Some women pointed out that having a good technician in the lab to help with experiments may make part-time working possible or that in some circumstances job sharing might be possible. However, Tao suggested that it is difficult to work part-time, or to job share with someone, because different people do experiments in different ways (she pointed out that it’s not like ‘washing dishes’). She also said that an experiment is not just a technique but it also involves ‘mind’ and ‘knowledge’.
Some forms of clinical work can require continuity of care on the ward. Eleanor had always done at least four clinical days a week for this reason. Alison H, a vascular surgeon, pointed out that it would be very difficult to do her job part time because 40% of her work is emergencies.
Research involving patients may also be difficult if the researcher decides to work part-time. Anushka, who is a clinician, came to this conclusion after finishing her project.
Full-time work for part-time pay
A third reason that women we interviewed did not like the idea of part-time working was that in their experience those who work part-time end up doing full-time work for part-time pay.
Interest and excitement
A fourth reason given for preferring to work full-time was that science can be so exciting and interesting that anything less than full-time work would be boring. Tao said that going to work for her is like going on holiday and that she really enjoys it.

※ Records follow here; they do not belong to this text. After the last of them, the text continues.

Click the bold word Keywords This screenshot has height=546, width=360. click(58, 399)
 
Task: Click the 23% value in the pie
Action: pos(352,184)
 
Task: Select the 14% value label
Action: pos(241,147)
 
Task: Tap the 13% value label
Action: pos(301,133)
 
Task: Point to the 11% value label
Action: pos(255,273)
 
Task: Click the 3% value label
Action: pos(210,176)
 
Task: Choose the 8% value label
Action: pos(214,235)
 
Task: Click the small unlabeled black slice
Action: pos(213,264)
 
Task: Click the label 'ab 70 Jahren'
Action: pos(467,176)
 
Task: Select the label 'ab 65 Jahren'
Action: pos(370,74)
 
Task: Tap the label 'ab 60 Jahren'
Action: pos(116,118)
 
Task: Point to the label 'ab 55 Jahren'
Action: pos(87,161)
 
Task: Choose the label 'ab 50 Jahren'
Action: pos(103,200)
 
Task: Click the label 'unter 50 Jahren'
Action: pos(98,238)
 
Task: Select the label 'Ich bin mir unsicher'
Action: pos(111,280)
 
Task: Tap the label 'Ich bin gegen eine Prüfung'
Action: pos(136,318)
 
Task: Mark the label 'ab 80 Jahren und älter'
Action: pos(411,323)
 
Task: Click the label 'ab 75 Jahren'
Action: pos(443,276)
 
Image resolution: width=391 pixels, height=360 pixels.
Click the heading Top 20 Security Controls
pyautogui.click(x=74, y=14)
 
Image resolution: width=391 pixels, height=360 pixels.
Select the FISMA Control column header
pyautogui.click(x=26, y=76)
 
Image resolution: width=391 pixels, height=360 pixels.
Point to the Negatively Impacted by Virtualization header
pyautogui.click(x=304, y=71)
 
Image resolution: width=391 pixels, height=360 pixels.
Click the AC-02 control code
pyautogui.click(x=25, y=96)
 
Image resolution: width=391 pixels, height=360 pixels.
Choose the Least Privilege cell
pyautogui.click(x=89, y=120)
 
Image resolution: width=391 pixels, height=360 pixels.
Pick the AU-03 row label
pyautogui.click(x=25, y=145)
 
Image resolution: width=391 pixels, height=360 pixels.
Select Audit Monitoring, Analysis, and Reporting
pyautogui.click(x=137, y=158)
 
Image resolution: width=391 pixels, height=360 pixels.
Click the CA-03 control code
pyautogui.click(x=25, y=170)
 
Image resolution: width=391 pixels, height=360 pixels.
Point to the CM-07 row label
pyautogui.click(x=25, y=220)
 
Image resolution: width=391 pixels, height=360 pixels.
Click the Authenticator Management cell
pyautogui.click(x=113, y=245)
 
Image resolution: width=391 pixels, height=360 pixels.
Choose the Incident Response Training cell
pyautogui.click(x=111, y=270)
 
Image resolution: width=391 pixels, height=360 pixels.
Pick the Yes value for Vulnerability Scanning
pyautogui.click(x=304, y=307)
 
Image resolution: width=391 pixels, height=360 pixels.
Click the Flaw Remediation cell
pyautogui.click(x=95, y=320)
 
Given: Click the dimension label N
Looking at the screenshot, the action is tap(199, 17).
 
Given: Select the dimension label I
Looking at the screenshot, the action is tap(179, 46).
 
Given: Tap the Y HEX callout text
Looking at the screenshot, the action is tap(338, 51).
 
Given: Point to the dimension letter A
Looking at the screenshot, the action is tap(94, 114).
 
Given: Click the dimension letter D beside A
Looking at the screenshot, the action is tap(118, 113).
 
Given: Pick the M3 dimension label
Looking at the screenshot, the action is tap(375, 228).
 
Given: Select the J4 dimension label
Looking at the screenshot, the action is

A few of the women we interviewed had worked part-time and had found it worked well for them. Marian, for example, an epidemiologist, found that part-time work was helpful because she worked on rare diseases and could collect data for longer. Jane L has a large enough lab that she can offer technical support to part-time staff.
Marian’s research was funded for four years instead of three because she worked part-time. This was an advantage. She thinks that even in labs part-time work should be possible with the right teamwork.
At one time Elspeth was employed part-time to be a technical manager, looking after new X-ray equipment used for protein crystallography. She was employed by a man who wanted someone to work full-time but when she met him she told him that he would have ‘part of her time but all of her brain’. She got the job and was paid for two-thirds time for the next 12 years. In practice this meant working 40-50 hours a week, but she felt that her part-time status gave her more flexibility to look after her children and her mother-in-law.
Irene R said that she knew people who managed to work part-time partly because they didn’t regard certain days in the week as sacrosanct.
Several women we interviewed had worked four days a week (at 80% pay) while their children were young. Sally stretched a four year grant over five years so that she could work at 80%. Like Elspeth, they said that they probably did a full-time job but because they were only paid 80% they felt that they could work more flexibly than they might have done if they had been paid for five days a week. They often worked in the evenings or weekends. Today, flexible working is more acceptable, even if people are on a full time contract, so perhaps fewer people will work part-time for this reason (for more see ‘Child care’). Parents who share child care sometimes develop a pattern where one does an early ‘shift’ at work and then collects the child(ren)at the end of their day while the other parent stays late in the evening.
Perhaps partly as the result of Athena SWAN, heads of departments are trying to make it easier for people to work part-time. Maggie, who is a Professor of Psychology, thinks that more radical solutions, such as job sharing, are needed to make it easier for everyone to work part-time.
Fran thinks that every effort should be made to make part-time working easier. University and funders’ regulations also need to be quite clear.